NEWPORT BEACH.– Abundan las metáforas para describir la crisis europea, que continúa intensificándose. Para algunos, estamos a cinco minutos de la medianoche; para otros, Europa es un auto que acelera hacia el borde de un barranco. Para todos, se acerca cada vez más un peligroso momento existencial.

Los optimistas –afortunadamente quedan algunos, especialmente en Europa– creen que cuando la situación se torne verdaderamente crítica, los líderes políticos darán un nuevo rumbo a las cosas y volverán a colocar a Europa en la senda del crecimiento económico, la creación de empleos y la estabilidad financiera. Pero los pesimistas han aumentado en cantidad e influencia. Ven la como la disfunción política se suma a la agitación financiera, amplificando así los errores en el diseño original de la zona del euro.

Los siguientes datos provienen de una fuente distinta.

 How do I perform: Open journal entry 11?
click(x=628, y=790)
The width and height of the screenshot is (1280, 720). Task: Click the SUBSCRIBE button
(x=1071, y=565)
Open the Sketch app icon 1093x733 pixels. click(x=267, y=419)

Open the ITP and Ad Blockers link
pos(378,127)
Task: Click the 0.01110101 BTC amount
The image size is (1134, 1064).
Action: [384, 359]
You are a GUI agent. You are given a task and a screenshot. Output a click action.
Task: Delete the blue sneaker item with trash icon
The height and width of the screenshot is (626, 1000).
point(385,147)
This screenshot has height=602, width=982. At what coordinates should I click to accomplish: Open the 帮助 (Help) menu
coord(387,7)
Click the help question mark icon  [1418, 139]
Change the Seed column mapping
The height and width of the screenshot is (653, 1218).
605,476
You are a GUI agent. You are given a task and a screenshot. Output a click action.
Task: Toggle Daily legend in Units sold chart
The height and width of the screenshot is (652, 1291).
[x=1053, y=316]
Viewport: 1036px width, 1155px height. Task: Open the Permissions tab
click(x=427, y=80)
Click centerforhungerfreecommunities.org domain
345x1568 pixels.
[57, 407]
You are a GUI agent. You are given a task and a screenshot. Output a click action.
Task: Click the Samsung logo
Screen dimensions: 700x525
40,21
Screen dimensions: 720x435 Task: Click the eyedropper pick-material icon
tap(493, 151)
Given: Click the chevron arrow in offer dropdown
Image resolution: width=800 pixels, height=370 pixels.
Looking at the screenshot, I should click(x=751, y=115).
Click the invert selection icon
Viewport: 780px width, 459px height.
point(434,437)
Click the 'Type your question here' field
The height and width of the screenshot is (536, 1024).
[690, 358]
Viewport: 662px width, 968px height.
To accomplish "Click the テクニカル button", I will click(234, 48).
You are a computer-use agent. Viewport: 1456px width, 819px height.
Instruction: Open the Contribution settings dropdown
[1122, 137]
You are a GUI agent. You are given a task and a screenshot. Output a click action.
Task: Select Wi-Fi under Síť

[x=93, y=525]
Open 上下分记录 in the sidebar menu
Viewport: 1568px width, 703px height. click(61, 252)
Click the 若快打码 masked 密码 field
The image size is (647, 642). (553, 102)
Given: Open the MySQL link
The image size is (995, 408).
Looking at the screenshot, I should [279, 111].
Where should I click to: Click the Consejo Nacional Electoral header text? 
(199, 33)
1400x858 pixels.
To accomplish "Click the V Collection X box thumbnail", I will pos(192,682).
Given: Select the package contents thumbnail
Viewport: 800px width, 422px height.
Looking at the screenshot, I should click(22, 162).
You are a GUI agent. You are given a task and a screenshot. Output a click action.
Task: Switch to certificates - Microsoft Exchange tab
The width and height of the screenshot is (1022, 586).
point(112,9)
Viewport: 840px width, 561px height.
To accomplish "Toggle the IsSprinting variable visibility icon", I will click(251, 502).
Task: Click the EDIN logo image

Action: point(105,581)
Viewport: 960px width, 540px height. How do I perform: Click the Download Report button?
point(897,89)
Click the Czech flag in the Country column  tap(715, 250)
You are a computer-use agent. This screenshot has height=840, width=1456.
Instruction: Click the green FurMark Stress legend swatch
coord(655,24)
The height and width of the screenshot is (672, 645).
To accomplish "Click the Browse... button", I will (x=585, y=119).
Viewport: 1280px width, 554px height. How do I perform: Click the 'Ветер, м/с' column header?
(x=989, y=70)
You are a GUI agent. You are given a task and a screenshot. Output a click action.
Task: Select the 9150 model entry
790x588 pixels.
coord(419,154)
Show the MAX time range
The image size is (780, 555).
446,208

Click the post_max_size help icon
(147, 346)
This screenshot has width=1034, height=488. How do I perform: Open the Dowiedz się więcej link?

Por supuesto, cuál de las partes está en lo cierto dependerá de la voluntad de los gobiernos de la eurozona para tomar las difíciles decisiones necesarias, en forma coordinada y oportuna. Pero no es ese el único factor determinante: los gobiernos deben ser capaces de implementar los cambios una vez que la voluntad de hacerlo se materializa. Y aquí, las interminables demoras tornan los desafíos más sobrecogedores y el resultado más incierto.